When 'The Unquiet Dead' was first broadcast, it felt good, and it felt great. In short, it felt like Series One had reached its peak already, three episodes in. Of course, this was arguably not to be and later episodes proved themselves to be just as evocative in terms of appreciation, but despites this I still think that there is a strong case to be made for hailing 'The Unquiet Dead' as the best of the best in Series One.
'Doctor Who' has the most remarkable formula, in that it can dip in the past and future with equal ease and get away with it, and here is a good example of the show doing just that. If everything looked fine and dandy in 'The End Of The World', then things are positively glowing throughout 'The Unquiet Dead'. Christopher Eccleston and Billie Piper seem to be having a whale of a time prancing around (or, perhaps, swanning off) in Victorian Cardiff, and their enjoyment adds to the undeniably joyful ambience that presides over this episode.
Visually, everything simply feels Christmassy- the snow looks crisp and cold, the ghostly blues and red of the gaseous Gelth by contrast look so stunning against the dark and brooding backdrops that the episode as a whole is a veritable treat for the eye. When they said they were bringing 'Doctor Who' back, and they were going to try their hardest to make sure it looked great, I bet they had this episode in mind. In terms of looking so blissfully aesthetically pleasing, 'The Unquiet Dead' is not beaten throughout Series One.
Whilst I found Euros Lyn's direction a little stale in 'The End Of The World', here it looks truly brilliant. The exterior scenes sweep in and out and about, giving Cardiff a grand and appealing guise whilst the interiors are nicely contrasted between the large and comfortable main rooms where the richer reside, and the cramped relative squalor of the servants' whereabouts.
Just observe the difference between the grandiose wide shots of Charles Dickens' horse and carriage trotting down Cardiff, and the cramped tight shots of the smaller and more haunting cellar in Sneed's house. It's visual moments like this which set scenes far better than any dialogue could ever do, and full points must go to both Euros Lyn, and the unsung hero of the New Series, the Director Of Photography: Ernie Vincze BSC.
Murray Gold's incidental music for 'The Unquiet Dead' perfectly compliments the visuals and the tone of script, with the rousing music following the explosion of Sneed's house being the highlight of it. There is arguably too much music, but when it is as good as it is here, there is little room for complaints.
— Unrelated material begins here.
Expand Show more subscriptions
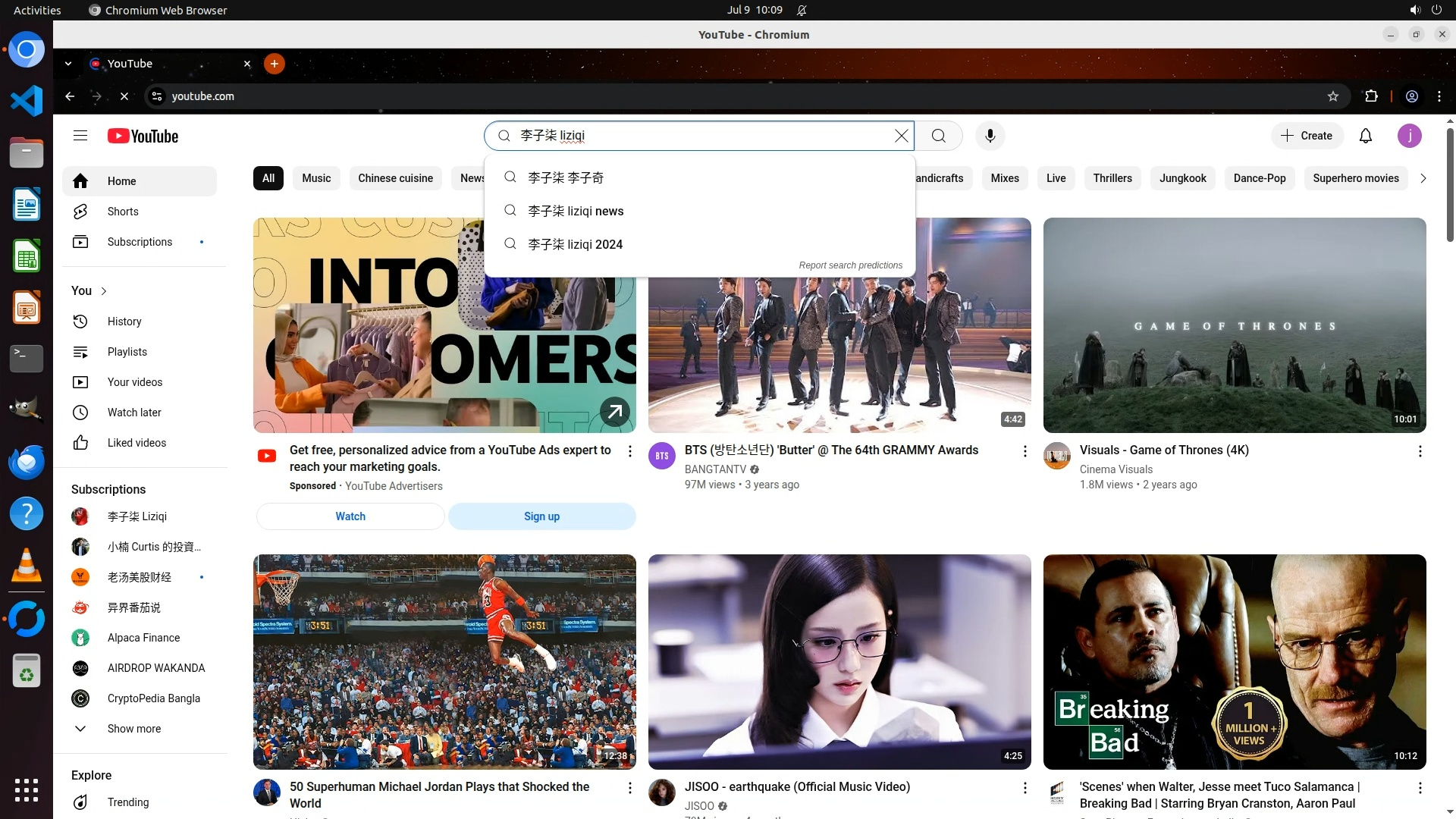 click(133, 729)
Mark Gatiss' script is thankfully every bit as impressive as the visual interpretation of his words. The dialogue literally crackles, with the interaction between the Doctor and Rose managing to perfectly capture the relationship thus far exclusively established by Russell T. Davies; their banter throughout is evocative of older Doctor-companion partnerships, whilst also managing to tie in with the new direction for such a pairing. The Doctor's comments concerning Rose's Victorian costume perfectly captures this, and that is merely one moment in a story full of such delights. For me, however, the stand-out moment has to be Rose's first footstep into Victorian snow; her acting, the direction, the music, the sound effects and Gatiss' expert handling of the situation is a real lump-in-the-throat moment. You suspend your disbelief- you believe you are there.
The plot in 'The Unquiet Dead' is great too. Zipping along at a pace hitherto unknown to 'Doctor Who', the plot manages to tell the story of an alien invasion attempt, the hierarchal status of Victorian England whilst also charting the re-birth of Charles Dickens' youth. Beginning 'The Unquiet Dead' with a sombre and depressive Dickens and ending it with a reinvigorated and blissfully optimistic one gives the episode as a whole the same sort of positive feel.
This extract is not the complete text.